I am having trouble understanding how exactly this code works:
int length = 1;
int x = 234567545;
while (x /= 10)
length++;
It is supposed to count the number of digits in the int variable. I don't get how the while loop is working. Does the loop just go to zero and stop by default? Also, why is the length starting at 1?
There are three things that might be suspicious for you if you are a C++ beginner:
First thing might be operator /=, which combines an integral division (i.e. without remainder), with an assignment. So x /= 10 actually is the same as x = x / 10.
Second, each expression in C++ has - after having been evaluated - a value. For an assignment like (x = 0), the result is the value of x after the assignment, i.e. 0 in this case.
Third, a condition like if (x) ... with x being of integral type has in C++ the same meaning as if(x != 0), i.e. it is false if x equals 0, and it is true if x is anything else but 0.
All together: while ( x /= 10 ) means assign x the value of an integral division by 10 and then compare the value to 0. If 0 is reached, the loop ends.
BTW: length starts with 1, because any number, even 0, comprises at least one digit.
x /= 10 continuously divides x by 10, which will make it 0 eventually and cause the while loop to terminate due to 0 being interpreted as false (and any other value than 0 as true).

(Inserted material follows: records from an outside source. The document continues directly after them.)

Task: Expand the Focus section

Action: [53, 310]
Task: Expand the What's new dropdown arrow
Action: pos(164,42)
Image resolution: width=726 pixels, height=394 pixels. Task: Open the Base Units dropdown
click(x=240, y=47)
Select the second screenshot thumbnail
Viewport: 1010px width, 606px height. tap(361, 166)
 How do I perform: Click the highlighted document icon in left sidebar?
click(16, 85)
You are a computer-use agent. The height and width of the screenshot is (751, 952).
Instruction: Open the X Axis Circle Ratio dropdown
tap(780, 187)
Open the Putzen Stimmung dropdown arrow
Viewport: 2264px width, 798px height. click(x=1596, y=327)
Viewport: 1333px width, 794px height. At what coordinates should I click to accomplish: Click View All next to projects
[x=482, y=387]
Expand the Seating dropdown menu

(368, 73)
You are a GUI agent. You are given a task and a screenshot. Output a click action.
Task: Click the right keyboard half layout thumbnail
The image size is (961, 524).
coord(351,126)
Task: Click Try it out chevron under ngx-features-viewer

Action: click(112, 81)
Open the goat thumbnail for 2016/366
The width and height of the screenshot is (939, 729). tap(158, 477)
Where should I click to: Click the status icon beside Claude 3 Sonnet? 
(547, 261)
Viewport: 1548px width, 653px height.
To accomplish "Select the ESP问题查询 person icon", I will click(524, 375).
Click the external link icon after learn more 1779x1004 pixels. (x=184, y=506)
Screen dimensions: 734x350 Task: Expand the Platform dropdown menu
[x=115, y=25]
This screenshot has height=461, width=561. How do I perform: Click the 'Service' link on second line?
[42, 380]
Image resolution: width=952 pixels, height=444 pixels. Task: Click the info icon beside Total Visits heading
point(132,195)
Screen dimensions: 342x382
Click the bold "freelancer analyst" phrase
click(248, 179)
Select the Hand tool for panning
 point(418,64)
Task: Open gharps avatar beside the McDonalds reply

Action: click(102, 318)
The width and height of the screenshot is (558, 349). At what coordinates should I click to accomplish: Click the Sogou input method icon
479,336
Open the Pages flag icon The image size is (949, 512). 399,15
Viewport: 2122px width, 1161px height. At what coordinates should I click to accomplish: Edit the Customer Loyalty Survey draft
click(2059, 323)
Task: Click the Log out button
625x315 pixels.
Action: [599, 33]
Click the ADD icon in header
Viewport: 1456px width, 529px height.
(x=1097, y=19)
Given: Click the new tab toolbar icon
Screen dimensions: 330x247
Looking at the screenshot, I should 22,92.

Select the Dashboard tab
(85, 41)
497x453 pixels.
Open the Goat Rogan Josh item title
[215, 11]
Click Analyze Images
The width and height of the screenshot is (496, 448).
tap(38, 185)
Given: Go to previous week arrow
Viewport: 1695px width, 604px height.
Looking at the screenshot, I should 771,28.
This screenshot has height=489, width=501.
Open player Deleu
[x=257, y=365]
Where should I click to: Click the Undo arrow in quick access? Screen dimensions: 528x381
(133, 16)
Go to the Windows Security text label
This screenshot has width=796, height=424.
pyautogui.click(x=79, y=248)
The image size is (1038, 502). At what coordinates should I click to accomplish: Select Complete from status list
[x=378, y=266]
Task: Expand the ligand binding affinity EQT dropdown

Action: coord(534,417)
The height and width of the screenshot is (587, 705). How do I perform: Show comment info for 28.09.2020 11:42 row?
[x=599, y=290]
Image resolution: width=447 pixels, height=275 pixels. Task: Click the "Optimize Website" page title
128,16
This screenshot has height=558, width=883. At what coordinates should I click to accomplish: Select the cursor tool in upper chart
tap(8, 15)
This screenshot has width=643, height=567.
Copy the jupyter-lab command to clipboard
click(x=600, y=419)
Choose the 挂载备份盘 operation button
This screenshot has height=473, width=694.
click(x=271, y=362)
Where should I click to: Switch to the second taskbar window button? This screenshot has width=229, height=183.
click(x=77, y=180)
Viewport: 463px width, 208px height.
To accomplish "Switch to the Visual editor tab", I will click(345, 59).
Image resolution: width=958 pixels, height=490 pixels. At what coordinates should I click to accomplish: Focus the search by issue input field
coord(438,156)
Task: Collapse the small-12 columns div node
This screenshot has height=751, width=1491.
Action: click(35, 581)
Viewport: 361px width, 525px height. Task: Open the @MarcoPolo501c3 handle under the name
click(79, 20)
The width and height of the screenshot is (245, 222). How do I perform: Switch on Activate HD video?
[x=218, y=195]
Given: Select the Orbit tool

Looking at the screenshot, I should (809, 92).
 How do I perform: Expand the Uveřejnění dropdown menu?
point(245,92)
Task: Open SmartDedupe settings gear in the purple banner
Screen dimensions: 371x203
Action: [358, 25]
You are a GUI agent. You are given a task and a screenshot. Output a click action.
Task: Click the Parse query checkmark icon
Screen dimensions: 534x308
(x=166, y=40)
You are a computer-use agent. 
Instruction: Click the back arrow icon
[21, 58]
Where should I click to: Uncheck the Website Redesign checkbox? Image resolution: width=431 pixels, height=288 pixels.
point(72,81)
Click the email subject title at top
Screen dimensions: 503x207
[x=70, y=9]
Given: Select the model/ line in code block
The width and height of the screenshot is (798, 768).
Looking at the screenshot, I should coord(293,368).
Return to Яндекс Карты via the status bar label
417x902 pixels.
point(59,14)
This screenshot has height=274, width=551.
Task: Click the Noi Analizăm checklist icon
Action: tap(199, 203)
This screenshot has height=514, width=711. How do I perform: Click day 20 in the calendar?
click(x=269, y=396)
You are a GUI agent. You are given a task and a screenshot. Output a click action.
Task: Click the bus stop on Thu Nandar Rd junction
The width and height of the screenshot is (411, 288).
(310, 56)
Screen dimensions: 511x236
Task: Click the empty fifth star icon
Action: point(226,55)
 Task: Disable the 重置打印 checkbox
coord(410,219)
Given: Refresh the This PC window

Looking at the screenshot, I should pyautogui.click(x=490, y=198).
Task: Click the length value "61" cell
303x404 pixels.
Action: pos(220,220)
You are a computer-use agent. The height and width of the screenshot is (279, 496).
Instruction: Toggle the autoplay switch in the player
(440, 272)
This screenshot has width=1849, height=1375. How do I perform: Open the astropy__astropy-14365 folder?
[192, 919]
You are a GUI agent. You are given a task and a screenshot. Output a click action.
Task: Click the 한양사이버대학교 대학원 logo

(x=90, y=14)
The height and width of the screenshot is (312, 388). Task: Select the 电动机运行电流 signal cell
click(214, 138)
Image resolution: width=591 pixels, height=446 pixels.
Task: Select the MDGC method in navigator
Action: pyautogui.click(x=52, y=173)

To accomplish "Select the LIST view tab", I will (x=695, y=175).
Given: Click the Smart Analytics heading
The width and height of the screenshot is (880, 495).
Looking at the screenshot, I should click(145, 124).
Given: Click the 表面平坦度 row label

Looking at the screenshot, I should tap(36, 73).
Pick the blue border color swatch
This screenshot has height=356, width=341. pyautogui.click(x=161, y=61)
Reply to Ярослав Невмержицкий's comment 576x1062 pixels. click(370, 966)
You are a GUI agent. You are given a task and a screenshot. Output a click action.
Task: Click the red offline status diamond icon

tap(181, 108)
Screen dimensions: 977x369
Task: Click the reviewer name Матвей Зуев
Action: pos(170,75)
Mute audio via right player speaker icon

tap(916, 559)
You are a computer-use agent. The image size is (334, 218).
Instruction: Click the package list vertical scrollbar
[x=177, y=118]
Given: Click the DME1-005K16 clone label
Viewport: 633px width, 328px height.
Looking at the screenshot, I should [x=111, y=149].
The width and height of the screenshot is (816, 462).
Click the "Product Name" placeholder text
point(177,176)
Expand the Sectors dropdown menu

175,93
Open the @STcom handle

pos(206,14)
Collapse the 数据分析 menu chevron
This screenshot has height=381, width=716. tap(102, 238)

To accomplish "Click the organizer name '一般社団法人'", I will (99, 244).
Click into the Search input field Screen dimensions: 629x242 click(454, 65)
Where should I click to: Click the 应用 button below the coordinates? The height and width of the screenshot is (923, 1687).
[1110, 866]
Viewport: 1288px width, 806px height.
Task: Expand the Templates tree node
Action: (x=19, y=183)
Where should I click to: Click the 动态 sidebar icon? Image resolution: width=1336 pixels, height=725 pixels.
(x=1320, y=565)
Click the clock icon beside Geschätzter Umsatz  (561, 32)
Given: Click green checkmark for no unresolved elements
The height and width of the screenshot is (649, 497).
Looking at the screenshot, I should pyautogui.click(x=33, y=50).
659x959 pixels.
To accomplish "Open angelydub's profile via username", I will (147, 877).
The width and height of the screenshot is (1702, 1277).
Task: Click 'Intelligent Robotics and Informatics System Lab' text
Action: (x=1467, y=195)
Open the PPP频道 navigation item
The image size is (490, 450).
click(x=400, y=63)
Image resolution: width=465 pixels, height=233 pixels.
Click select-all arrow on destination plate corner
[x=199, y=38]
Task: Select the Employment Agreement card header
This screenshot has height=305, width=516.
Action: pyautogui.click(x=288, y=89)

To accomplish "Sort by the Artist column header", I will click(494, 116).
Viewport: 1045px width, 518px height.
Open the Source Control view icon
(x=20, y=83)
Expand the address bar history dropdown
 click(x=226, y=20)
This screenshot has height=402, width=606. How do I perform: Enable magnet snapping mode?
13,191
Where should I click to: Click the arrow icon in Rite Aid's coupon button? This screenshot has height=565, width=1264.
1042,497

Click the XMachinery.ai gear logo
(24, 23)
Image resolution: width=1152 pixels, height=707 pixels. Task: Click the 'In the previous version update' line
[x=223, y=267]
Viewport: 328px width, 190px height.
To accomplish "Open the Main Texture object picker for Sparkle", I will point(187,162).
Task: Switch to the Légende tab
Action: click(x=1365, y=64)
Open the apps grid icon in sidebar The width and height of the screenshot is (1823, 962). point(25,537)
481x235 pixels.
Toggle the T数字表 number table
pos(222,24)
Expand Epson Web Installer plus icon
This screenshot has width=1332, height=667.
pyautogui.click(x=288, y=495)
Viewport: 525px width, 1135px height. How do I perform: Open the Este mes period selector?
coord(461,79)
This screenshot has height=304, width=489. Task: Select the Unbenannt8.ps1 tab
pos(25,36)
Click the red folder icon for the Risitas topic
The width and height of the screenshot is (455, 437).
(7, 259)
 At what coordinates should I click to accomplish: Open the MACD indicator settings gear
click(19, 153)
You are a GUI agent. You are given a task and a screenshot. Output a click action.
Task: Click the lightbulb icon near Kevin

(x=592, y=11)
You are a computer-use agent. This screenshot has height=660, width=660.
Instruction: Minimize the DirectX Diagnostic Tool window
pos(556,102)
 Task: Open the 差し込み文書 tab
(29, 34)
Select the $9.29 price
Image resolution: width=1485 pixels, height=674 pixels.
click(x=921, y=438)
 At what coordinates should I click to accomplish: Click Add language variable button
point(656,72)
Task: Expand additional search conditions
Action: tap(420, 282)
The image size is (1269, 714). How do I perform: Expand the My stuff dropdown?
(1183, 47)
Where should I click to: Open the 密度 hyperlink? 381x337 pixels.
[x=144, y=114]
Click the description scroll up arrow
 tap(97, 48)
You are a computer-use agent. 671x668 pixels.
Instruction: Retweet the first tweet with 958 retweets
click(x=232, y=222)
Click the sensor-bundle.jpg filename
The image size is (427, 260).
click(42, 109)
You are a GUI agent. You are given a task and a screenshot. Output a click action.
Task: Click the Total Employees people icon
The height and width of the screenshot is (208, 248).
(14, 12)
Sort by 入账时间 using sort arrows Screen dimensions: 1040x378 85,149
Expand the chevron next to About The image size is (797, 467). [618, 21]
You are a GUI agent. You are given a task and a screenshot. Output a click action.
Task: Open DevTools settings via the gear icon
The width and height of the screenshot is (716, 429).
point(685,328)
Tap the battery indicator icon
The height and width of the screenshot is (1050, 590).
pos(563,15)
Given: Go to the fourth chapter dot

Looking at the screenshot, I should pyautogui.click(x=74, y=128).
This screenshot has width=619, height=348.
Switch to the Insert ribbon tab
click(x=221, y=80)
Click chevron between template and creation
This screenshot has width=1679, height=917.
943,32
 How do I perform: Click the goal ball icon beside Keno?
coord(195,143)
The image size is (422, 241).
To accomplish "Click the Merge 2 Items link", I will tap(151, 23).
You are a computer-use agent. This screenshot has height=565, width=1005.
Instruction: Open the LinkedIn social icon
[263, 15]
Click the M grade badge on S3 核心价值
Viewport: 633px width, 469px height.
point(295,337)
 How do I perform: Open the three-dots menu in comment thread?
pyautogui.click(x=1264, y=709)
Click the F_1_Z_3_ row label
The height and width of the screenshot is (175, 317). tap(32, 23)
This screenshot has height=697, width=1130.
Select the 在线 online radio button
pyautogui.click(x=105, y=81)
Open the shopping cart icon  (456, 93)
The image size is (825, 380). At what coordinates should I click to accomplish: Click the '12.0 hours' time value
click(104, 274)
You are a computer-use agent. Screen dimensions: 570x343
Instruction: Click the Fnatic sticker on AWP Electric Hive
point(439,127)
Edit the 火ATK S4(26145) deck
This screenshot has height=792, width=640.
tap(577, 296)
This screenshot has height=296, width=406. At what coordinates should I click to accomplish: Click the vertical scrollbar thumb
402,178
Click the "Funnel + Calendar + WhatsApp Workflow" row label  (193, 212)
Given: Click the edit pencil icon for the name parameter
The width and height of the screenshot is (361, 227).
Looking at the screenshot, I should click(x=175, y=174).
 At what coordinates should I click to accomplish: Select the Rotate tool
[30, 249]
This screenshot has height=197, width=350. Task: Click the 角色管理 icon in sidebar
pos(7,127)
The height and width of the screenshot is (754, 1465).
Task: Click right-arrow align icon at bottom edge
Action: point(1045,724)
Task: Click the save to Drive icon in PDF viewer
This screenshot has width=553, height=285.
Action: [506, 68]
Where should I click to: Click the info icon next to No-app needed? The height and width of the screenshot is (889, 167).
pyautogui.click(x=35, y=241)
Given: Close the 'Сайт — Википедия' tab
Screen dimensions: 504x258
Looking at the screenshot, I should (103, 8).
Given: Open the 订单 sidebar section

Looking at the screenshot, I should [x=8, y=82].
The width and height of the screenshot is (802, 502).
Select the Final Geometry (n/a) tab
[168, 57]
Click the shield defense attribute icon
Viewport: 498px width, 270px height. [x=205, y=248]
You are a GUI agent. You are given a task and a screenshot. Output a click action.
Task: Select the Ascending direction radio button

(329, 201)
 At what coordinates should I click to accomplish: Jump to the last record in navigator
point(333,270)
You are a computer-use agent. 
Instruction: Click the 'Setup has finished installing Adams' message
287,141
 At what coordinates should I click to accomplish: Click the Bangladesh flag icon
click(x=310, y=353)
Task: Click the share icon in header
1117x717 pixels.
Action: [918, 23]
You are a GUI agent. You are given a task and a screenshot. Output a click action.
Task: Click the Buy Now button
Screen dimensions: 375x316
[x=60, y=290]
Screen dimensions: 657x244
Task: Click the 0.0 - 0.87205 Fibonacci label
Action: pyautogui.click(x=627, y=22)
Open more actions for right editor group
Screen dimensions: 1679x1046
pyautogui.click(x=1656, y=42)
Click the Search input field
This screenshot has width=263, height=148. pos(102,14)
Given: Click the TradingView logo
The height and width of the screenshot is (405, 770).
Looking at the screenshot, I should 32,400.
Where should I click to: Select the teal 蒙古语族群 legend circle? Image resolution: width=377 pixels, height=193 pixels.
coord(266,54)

The reason it starts at length = 1 is because there is always at least 1 digit in the number: if x was from 0 to 9 inclusive, then x /= 10 would cause x to become 0 immediately, meaning nothing inside the loop would execute. Therefore, if length started at 0, it would never get to be incremented to 1 which would be wrong if x was a single digit large.
Manually calculating this example by hand:
234567545 / 10 = 23456754, which is true, so the while loop continues and length becomes 2.
23456754 / 10 = 2345675, true. length becomes 3.
2345675 / 10 = 234567, true. length becomes 4.
234567 / 10 = 23456, true. length becomes 5.
23456 / 10 = 2345, true. length becomes 6.
2345 / 10 = 234, true. length becomes 7.
234 / 10 = 23, true. length becomes 8.
23 / 10 = 2, true. length becomes 9.
2 / 10 = 0, false. The while loop stops with length equal 9.
The loop
while (x /= 10) {
length++;
}
will go until the result of x /= 10 evaluates to false, since 0 means false it will go until x /= 10 is 0. Integer division truncates, ensuring the condition will be reached. This can be illustrated by adding a simple debug statement, i.e.
while (x /= 10) {
length++;
std::cout << length << " " << x << std::endl;
}
Which outputs
2 23456754
3 2345675
4 234567
5 23456
6 2345
7 234
8 23
9 2
Integer division will truncate the remainder, so continually dividing a number with integer division will inevitably result in zero.
Dividing a number n by 10 while incrementing a counter i once for each time the resulting quotient (stored back into n) is not zero will result in the i containing the number of digits for the base-10 representation of n.
It helps to understand two parts:
This:
x /= 10
is the same as:
x = x / 10
The while loop terminates, when the condition is false. And 0 is equivalent to false.
while (condition) {
length++;
}
So x is, with every pass through the loop, divided by 10, until is is 0. That terminates the loop.
So, the condition is two things at the same time:
This is a bit of stupidity you'll often see in C/C++, taking advantage of the fact that TRUE is implemented as non-zero, and FALSE as zero*. So x is repeatedly divided by 10, and the expression eventually becomes zero, so the loop stops.
Though confusing, this works - until the day someone in a hurry changes x from an int to a double :-) Much clearer and less failure-prone to write "while (x /= 10 >= 1)", or even to put the math inside the loop body rather than in the condition.
*IMHO one of the few shortcomings of C is that it didn't have an explicit logical type, as FORTRAN did.